# Hoarding situation MD 17 GSDs to die 8/25



## MaineLady (Jun 18, 2002)

Lee Clark from the Mid-Atlantic German Shepherd Rescue located in Maryland. She's in Anne Arundel County and they had a hoarding situation where 17 German Shepherds were confiscated. White, Black and Tan and Sable. 

All were living with a family with a man and a woman, under some horrible conditions. She's looking for help. I'll post her phone number after I get permission.

The dogs are actually located in the Anne Arundel county animal shelter. You are welcome to call there. The contact person is Sherry and the phone number is 410-222-8900. 

The dogs have to be out of the shelter by August 25 unfortunately, thats how long as they'll be able to keep them before unfortunately they will be euthanized. 
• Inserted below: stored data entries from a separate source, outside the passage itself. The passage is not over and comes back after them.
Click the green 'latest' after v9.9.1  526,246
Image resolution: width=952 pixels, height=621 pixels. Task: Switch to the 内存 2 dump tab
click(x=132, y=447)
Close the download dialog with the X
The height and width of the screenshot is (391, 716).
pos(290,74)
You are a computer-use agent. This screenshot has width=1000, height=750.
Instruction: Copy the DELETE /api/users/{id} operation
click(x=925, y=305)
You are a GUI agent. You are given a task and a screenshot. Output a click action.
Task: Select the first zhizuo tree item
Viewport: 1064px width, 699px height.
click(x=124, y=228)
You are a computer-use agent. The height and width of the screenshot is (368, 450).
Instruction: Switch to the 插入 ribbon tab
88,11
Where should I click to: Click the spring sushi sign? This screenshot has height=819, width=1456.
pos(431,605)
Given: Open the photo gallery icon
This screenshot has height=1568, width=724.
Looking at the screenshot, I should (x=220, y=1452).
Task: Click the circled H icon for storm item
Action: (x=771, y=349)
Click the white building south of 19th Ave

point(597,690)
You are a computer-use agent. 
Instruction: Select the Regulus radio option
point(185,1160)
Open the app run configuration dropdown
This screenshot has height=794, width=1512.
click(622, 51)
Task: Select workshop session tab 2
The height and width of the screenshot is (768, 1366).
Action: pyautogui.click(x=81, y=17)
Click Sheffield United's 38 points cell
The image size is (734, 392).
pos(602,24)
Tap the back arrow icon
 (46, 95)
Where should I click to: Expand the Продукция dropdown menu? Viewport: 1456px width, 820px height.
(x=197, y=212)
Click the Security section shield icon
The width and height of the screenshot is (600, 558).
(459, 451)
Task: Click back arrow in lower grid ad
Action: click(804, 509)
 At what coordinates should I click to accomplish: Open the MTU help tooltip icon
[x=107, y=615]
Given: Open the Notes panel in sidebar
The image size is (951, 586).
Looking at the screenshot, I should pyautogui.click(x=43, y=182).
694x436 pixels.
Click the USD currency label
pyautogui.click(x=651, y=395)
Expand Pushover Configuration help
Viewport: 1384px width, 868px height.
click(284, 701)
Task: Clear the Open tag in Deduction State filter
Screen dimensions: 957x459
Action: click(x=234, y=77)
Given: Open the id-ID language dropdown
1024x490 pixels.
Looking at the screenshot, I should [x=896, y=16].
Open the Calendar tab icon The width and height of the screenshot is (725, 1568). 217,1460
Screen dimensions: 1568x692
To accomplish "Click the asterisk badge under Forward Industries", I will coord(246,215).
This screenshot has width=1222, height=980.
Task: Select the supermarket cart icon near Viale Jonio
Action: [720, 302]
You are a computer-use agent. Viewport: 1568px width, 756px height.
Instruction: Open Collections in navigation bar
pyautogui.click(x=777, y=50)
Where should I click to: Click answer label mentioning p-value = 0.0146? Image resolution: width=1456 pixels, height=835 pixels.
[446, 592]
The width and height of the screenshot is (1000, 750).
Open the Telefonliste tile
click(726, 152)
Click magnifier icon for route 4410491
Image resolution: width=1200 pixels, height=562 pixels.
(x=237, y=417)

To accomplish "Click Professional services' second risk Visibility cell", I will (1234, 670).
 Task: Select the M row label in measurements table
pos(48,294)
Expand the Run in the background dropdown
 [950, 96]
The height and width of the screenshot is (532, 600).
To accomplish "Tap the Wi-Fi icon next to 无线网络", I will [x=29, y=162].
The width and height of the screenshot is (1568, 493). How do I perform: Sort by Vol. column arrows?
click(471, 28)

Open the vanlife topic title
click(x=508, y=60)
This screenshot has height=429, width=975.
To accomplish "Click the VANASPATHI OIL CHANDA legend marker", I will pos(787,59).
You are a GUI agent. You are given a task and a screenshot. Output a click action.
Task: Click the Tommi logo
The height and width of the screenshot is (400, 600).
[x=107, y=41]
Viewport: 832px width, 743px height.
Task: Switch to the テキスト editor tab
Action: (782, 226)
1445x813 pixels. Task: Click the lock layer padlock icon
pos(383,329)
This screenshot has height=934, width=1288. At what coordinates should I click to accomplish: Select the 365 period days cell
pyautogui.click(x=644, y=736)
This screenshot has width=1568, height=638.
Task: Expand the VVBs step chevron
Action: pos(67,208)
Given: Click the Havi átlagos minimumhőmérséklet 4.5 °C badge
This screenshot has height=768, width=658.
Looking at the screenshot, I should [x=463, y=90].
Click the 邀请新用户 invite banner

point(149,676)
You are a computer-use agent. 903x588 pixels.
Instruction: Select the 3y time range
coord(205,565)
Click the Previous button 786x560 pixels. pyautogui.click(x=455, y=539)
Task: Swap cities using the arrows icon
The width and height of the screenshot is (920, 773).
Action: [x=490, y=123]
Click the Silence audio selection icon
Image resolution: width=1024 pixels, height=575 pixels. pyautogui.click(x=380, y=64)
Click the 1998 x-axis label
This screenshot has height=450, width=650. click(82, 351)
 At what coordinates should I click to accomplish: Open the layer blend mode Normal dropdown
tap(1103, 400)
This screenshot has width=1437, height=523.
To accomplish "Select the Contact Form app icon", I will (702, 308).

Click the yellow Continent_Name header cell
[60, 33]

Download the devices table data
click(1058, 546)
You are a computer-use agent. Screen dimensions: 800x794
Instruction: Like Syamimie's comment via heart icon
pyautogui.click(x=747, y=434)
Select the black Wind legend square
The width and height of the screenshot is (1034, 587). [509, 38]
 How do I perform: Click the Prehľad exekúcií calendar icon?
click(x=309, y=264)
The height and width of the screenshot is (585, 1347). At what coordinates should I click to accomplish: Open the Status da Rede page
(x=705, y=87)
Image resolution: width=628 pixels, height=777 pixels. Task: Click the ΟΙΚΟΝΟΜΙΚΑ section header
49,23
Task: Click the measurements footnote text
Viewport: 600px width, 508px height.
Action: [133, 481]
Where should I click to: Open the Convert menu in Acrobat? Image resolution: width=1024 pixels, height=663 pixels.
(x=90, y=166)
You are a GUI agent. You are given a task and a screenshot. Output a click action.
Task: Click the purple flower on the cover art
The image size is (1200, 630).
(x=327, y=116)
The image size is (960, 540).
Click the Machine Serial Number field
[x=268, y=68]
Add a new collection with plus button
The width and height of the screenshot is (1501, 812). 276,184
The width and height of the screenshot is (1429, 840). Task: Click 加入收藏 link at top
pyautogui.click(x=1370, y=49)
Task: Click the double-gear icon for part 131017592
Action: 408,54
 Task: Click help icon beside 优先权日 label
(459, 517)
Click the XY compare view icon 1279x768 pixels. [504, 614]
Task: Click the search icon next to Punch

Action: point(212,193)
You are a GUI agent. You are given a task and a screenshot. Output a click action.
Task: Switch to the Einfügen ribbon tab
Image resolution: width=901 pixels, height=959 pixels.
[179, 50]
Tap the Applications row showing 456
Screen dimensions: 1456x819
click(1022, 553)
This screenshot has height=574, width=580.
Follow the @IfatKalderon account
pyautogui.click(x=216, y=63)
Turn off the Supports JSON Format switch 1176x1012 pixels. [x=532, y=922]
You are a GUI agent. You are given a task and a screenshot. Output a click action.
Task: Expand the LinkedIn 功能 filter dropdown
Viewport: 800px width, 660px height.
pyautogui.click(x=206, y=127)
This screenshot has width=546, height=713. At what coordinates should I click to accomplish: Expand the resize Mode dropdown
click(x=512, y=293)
I know nothing about the dogs at all...except that i think there are a bunch of whites. I've contacted Echo with this post, also.

Chris


----------



## Daisy1986 (Jul 9, 2008)

That is horrible and A LOT of GSD's at once. Cannot imagine, how to begin to care for all at once. Very sad. 

They probably started out trying to do good.









Hope someone can help.


----------



## gr8flcat (May 13, 2006)

I understand Mid Atlantic has someone going over tomorrow to try to get a gauge on temps.


----------



## Myamom (Oct 10, 2005)

Who does someone contact if they can help?


----------



## MaineLady (Jun 18, 2002)

The Anne Arundel county animal shelter. You are welcome to call there. The contact person is Sherry and the phone number is 410-222-8900.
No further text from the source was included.